Can candidates cheat psychometric tests with AI — and what should employers do about it?

Rob Dominic, Chartered Psychologist · Published 18 Aug 2026 · Updated 23 Aug 2026

Generative AI has changed unproctored online testing. Some test types are far more exposed than others, and the right response is a combination of test design, detection and policy — not abandoning online assessment.

Which test types are exposed?

Not all assessments are equally vulnerable. Verbal reasoning items — a passage and a set of statements — are exactly the kind of task large language models handle well. Knowledge questions are trivially answerable. At the other end of the scale, timed tests with short item-level time budgets leave little room to consult anything, and game-based assessments measure response processes that are hard to delegate to another tool at all.

Personality questionnaires sit in a different category: there is no "correct" answer to look up, but candidates can ask an AI what profile a role probably rewards. That risk predates AI — coached responding has always existed — and the countermeasures are the same: social desirability scales, response-consistency checks and norm-referenced interpretation.

What detection looks like

Detection works on converging evidence rather than a single signal. Response times tell you when answers arrive faster than the item can be read. Answer patterns — accuracy that is flat across difficulty levels, for example — look nothing like unaided human performance, where accuracy falls as items get harder. Copy protection on test pages raises the cost of pasting items into another window. None of these alone is proof; together they identify sessions that merit a second look.

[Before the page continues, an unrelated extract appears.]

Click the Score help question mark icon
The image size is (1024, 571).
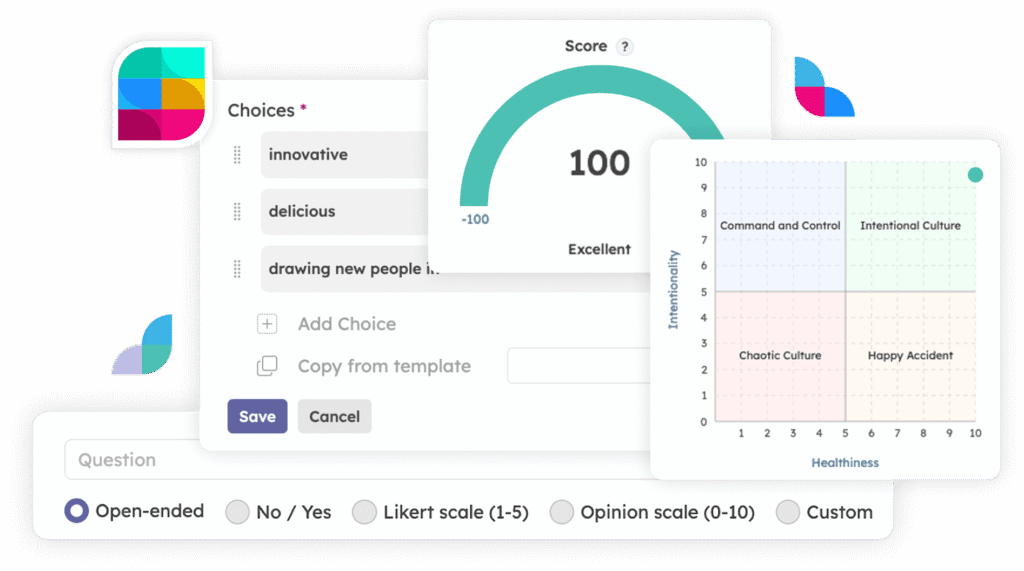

The decision that follows matters as much as the detection. Flagged sessions should be reviewed by a human, with the evidence visible, and the candidate given a route to respond — a supervised retest is often the fairest outcome. Automatic rejection on an algorithmic flag is both poor practice and, in many jurisdictions, a legal risk.

Designing tests that are harder to cheat

The strongest protection is built into the test itself. Item banks with randomised selection mean no two candidates sit the same form, so leaked items lose value quickly. Short per-block time limits compress the window for outside help. And verification testing — a short supervised retest for shortlisted candidates — makes the unproctored stage self-correcting: a large gap between the two scores is itself informative.

Continuous validation closes the loop. Monitoring norm drift tells you whether scores are creeping upward in ways that ability distributions can't explain — the population-level signature of assisted responding.

What employers should do now

Be explicit with candidates. State in the invitation that AI tools are not permitted, that activity is monitored, and that results may be verified. Most candidates are honest; clear rules keep them that way, and clear notice is what makes enforcement defensible.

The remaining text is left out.